+++ INPUT +++

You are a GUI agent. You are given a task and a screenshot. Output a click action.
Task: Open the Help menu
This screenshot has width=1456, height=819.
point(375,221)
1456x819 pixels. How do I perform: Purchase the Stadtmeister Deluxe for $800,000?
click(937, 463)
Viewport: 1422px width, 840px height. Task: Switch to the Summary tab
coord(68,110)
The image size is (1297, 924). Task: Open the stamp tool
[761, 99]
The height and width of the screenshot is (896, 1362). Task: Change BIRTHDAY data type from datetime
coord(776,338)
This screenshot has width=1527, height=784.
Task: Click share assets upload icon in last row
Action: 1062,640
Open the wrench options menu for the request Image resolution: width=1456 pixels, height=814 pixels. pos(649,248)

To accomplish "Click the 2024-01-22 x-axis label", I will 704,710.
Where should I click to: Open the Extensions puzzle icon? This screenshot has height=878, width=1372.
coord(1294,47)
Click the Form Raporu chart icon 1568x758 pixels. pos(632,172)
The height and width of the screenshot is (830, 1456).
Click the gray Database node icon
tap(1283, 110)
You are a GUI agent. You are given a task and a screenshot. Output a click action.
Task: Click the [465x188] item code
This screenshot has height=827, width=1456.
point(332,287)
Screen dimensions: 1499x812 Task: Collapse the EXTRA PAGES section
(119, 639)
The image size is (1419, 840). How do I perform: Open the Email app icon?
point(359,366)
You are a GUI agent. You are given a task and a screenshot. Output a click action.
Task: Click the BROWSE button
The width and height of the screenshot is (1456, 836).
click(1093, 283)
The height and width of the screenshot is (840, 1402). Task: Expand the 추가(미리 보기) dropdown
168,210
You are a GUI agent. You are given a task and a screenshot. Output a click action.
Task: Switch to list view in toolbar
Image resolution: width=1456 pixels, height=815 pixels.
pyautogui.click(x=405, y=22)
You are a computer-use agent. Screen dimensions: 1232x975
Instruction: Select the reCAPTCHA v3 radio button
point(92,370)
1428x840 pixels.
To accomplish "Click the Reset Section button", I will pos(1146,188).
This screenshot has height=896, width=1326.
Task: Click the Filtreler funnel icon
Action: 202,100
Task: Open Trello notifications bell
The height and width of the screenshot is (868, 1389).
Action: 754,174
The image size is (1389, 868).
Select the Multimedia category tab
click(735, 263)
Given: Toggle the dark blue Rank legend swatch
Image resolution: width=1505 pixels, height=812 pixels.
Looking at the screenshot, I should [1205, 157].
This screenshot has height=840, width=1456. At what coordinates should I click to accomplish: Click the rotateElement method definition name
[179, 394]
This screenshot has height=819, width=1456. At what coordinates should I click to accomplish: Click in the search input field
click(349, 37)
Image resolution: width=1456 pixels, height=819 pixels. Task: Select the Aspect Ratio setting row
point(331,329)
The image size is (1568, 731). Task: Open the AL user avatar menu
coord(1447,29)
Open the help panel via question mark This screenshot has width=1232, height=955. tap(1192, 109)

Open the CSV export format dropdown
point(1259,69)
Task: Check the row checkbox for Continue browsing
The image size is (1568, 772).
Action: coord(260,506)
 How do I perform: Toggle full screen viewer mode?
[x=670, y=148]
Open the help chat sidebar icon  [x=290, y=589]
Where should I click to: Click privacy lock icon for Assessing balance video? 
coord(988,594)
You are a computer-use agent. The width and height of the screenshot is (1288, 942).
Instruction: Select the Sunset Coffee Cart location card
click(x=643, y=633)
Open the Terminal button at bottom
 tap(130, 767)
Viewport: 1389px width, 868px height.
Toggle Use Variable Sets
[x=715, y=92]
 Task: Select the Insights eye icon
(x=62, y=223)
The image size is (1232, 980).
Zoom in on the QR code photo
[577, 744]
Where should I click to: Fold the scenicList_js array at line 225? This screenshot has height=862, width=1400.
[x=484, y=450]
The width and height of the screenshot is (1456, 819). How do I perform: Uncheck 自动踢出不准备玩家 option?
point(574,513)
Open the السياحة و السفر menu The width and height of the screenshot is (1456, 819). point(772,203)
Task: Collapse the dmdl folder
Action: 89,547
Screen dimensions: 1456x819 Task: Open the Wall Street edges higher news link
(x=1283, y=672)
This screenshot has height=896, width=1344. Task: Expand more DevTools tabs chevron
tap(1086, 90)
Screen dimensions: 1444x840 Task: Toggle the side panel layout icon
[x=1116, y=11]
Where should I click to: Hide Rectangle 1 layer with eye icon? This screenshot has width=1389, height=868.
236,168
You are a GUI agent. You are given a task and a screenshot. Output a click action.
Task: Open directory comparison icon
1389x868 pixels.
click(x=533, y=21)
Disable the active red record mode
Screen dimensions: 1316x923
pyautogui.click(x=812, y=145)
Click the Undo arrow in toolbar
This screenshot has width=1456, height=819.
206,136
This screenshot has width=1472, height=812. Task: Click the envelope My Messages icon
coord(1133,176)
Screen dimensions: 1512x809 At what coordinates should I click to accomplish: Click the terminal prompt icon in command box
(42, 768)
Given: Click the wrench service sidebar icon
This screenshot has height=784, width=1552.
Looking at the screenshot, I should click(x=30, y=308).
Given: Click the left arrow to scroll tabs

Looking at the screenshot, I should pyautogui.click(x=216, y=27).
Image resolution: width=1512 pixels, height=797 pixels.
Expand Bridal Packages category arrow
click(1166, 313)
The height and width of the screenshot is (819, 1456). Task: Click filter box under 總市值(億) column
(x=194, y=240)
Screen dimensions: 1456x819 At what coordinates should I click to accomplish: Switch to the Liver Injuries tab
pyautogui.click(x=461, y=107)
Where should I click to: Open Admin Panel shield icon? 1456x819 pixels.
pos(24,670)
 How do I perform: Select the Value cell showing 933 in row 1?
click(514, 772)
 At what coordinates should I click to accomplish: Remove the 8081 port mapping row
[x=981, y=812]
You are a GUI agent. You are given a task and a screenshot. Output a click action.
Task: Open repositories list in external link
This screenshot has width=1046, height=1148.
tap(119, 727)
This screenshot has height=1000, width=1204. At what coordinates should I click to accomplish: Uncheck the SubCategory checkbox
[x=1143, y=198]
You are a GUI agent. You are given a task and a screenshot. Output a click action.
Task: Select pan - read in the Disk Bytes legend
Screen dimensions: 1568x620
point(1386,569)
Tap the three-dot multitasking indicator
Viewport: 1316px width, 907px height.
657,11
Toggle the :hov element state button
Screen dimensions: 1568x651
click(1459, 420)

+++

◆ PROBLEM DETAILS:
The lines to return are those in the records above that hold the word "legend".

◆ PROBLEM SOLUTION:
Given: Toggle the dark blue Rank legend swatch
Task: Select pan - read in the Disk Bytes legend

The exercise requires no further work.